2.1呼寧散對(duì)雞肺源大腸桿菌的抑菌效果

如表1所示，雞肺源大腸桿菌對(duì)中藥復(fù)方呼寧散為中度敏感，表明其有一定的抑菌效果。MIC和MBC結(jié)果如圖1，隨著呼寧散濃度升高，混合液的顏色逐漸變淺，當(dāng)呼寧散濃度為250 mg·mL-1時(shí)，紅色沉淀完全消失，混合液變得澄清，測(cè)得呼寧散對(duì)雞肺源大腸桿菌的MIC為250 mg·mL-1，MBC為500 mg·mL-1。

表1藥敏試驗(yàn)結(jié)果(xˉ±s)

圖1呼寧散(HNP)對(duì)雞肺源大腸桿菌的MIC和MBC

2.2呼寧散對(duì)雞肺源大腸桿菌生長曲線的影響

由圖2可知，空白組的細(xì)菌生長繁殖較快，10 h之后細(xì)菌的生長達(dá)到較平穩(wěn)狀態(tài)。與空白組相比，呼寧散MIC組和1/2 MIC組作用雞肺源大腸桿菌24 h內(nèi)，細(xì)菌生長均受到明顯抑制(P<0.01)。結(jié)果表明，呼寧散對(duì)雞肺源大腸桿菌的生長具有明顯的抑制作用。

圖2雞肺源大腸桿菌的生長曲線

2.3呼寧散對(duì)雞肺源大腸桿菌細(xì)胞壁的影響

如圖3所示，與空白組相比，呼寧散作用6和12 h時(shí)，1/2 MIC組和MIC組培養(yǎng)液中AKP活性均極顯著升高(P＜0.01)，表明呼寧散能夠?qū)﹄u肺源大腸桿菌的細(xì)胞壁造成破壞。

圖3雞肺源大腸桿菌中AKP活性檢測(cè)結(jié)果

2.4呼寧散對(duì)雞肺源大腸桿菌細(xì)胞膜的影響

如圖4所示，空白組菌液中的可溶性蛋白含量和核酸含量基本穩(wěn)定在較低水平，無明顯波動(dòng)。
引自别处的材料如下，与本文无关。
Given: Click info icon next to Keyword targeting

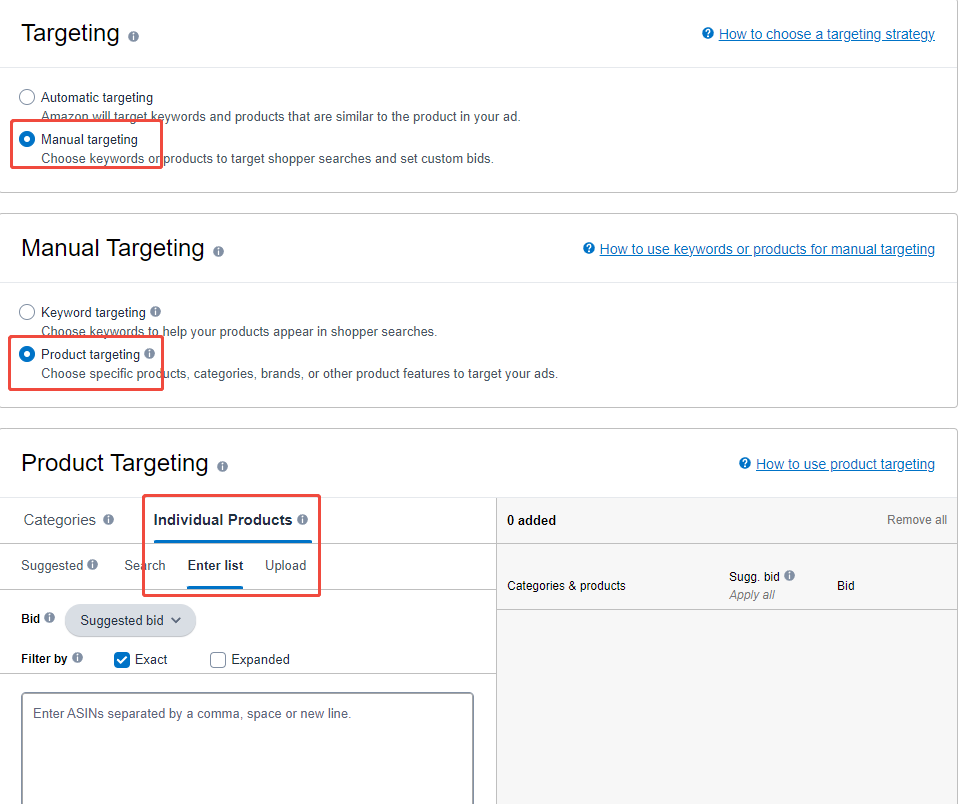Looking at the screenshot, I should tap(155, 312).
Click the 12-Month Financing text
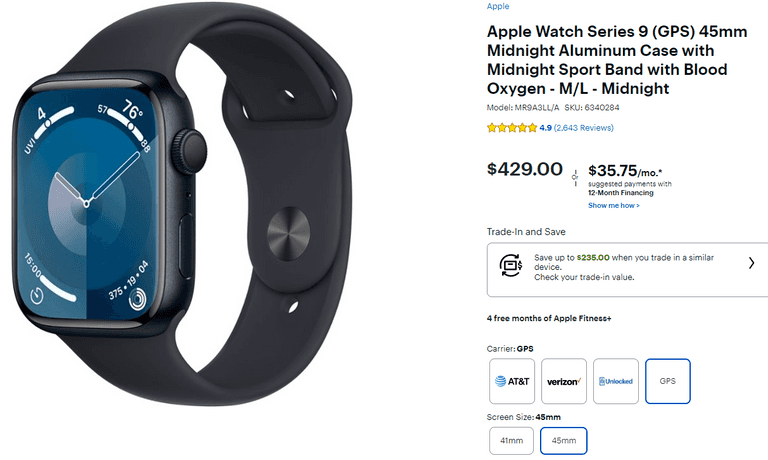The width and height of the screenshot is (768, 460). point(621,193)
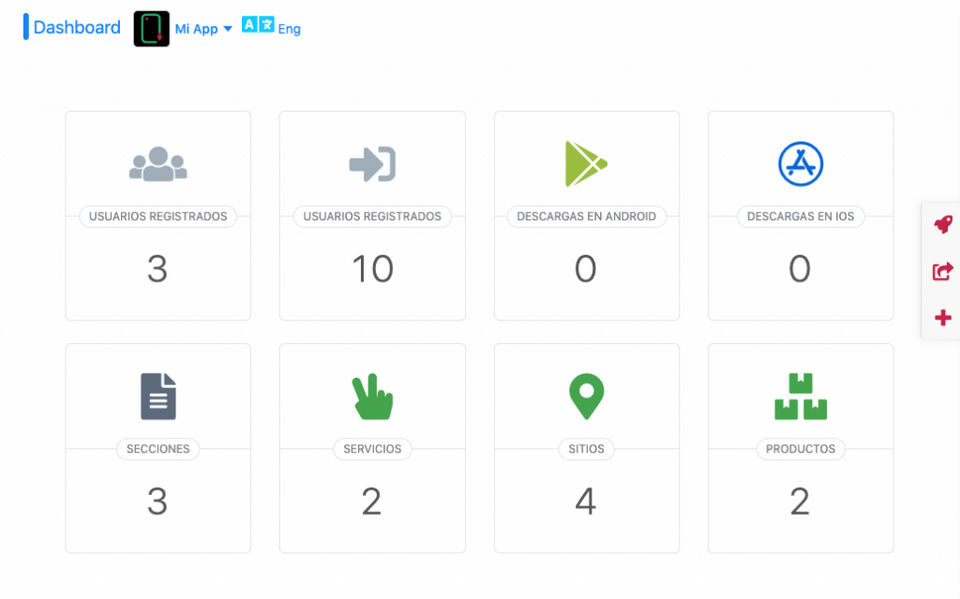Select the Descargas en Android label
This screenshot has height=599, width=960.
pos(586,216)
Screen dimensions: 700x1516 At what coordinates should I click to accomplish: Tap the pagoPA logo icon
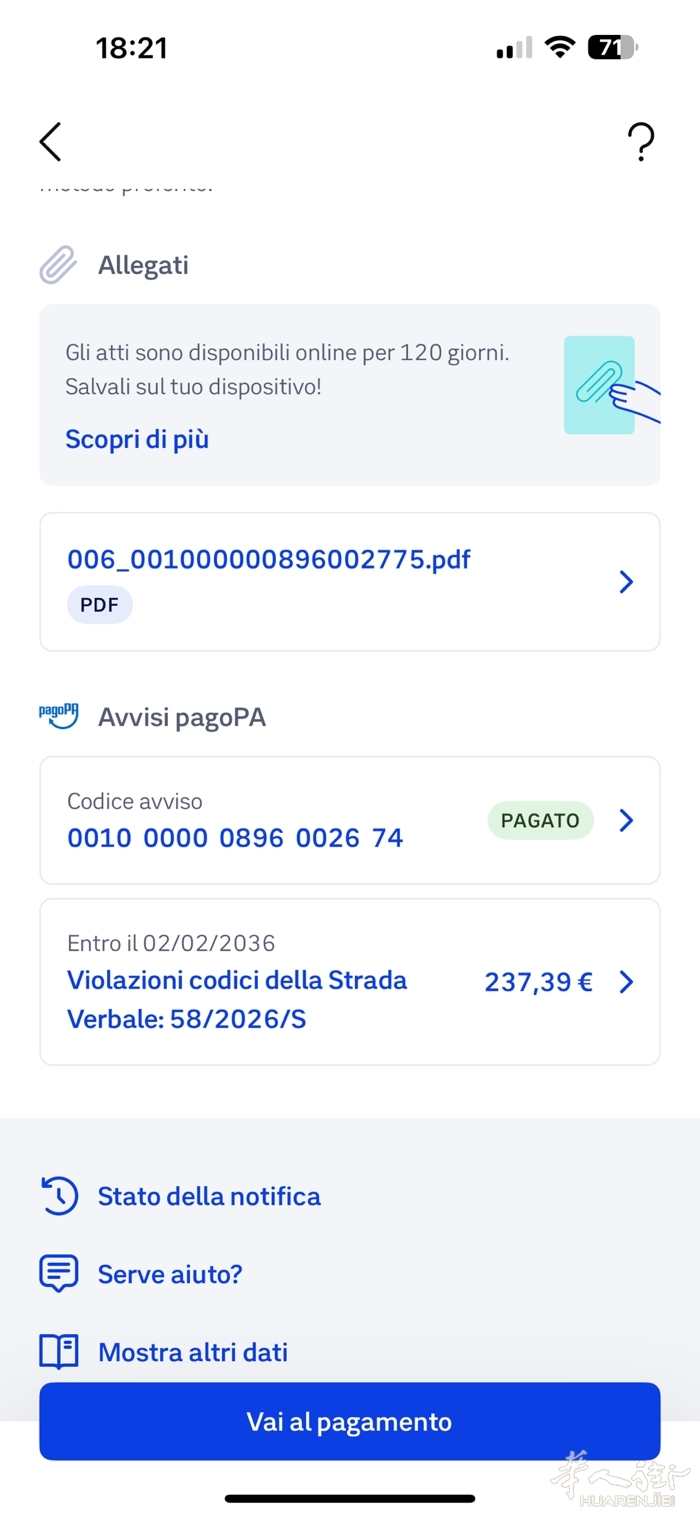pyautogui.click(x=58, y=716)
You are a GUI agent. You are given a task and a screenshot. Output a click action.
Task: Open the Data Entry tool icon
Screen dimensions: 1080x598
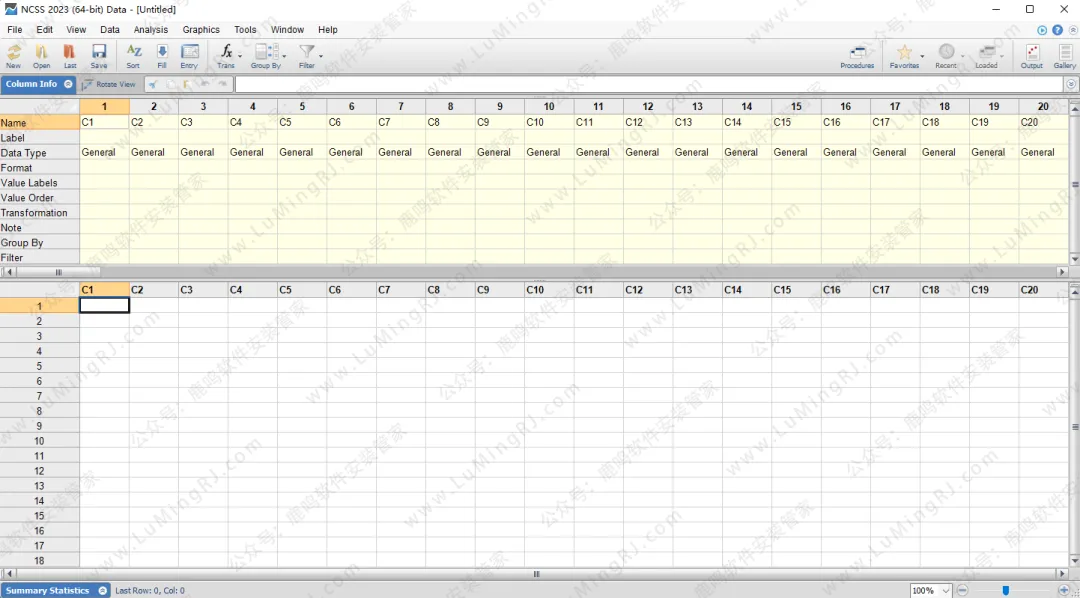189,53
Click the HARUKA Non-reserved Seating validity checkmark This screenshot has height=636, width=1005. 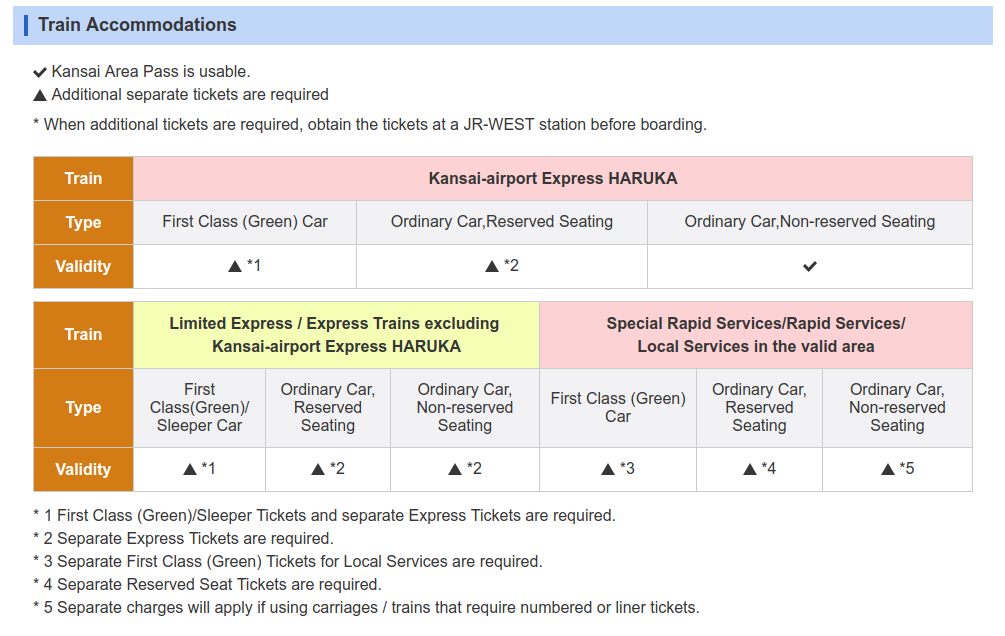810,266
與空白組相比，呼寧散作用6和12 h時(shí)，1/2 MIC組和MIC組培養(yǎng)液中的可溶性蛋白含量和核酸含量極顯著增加(P＜0.01)。表明呼寧散能夠?qū)﹄u肺源大腸桿菌的細(xì)胞膜造成破壞，導(dǎo)致胞外蛋白濃度升高、核酸外溢。

圖4雞肺源大腸桿菌中可溶性蛋白和核酸含量檢測(cè)結(jié)果

2.5 LPS對(duì)DF-1細(xì)胞的最低染毒劑量

CCK-8結(jié)果如圖5所示，當(dāng)LPS濃度在40μg·mL-1時(shí)，細(xì)胞存活率顯著下降(P<0.05)。因此，本試驗(yàn)選擇40μg·mL-1作為LPS誘導(dǎo)DF-1細(xì)胞損傷模型的染毒劑量。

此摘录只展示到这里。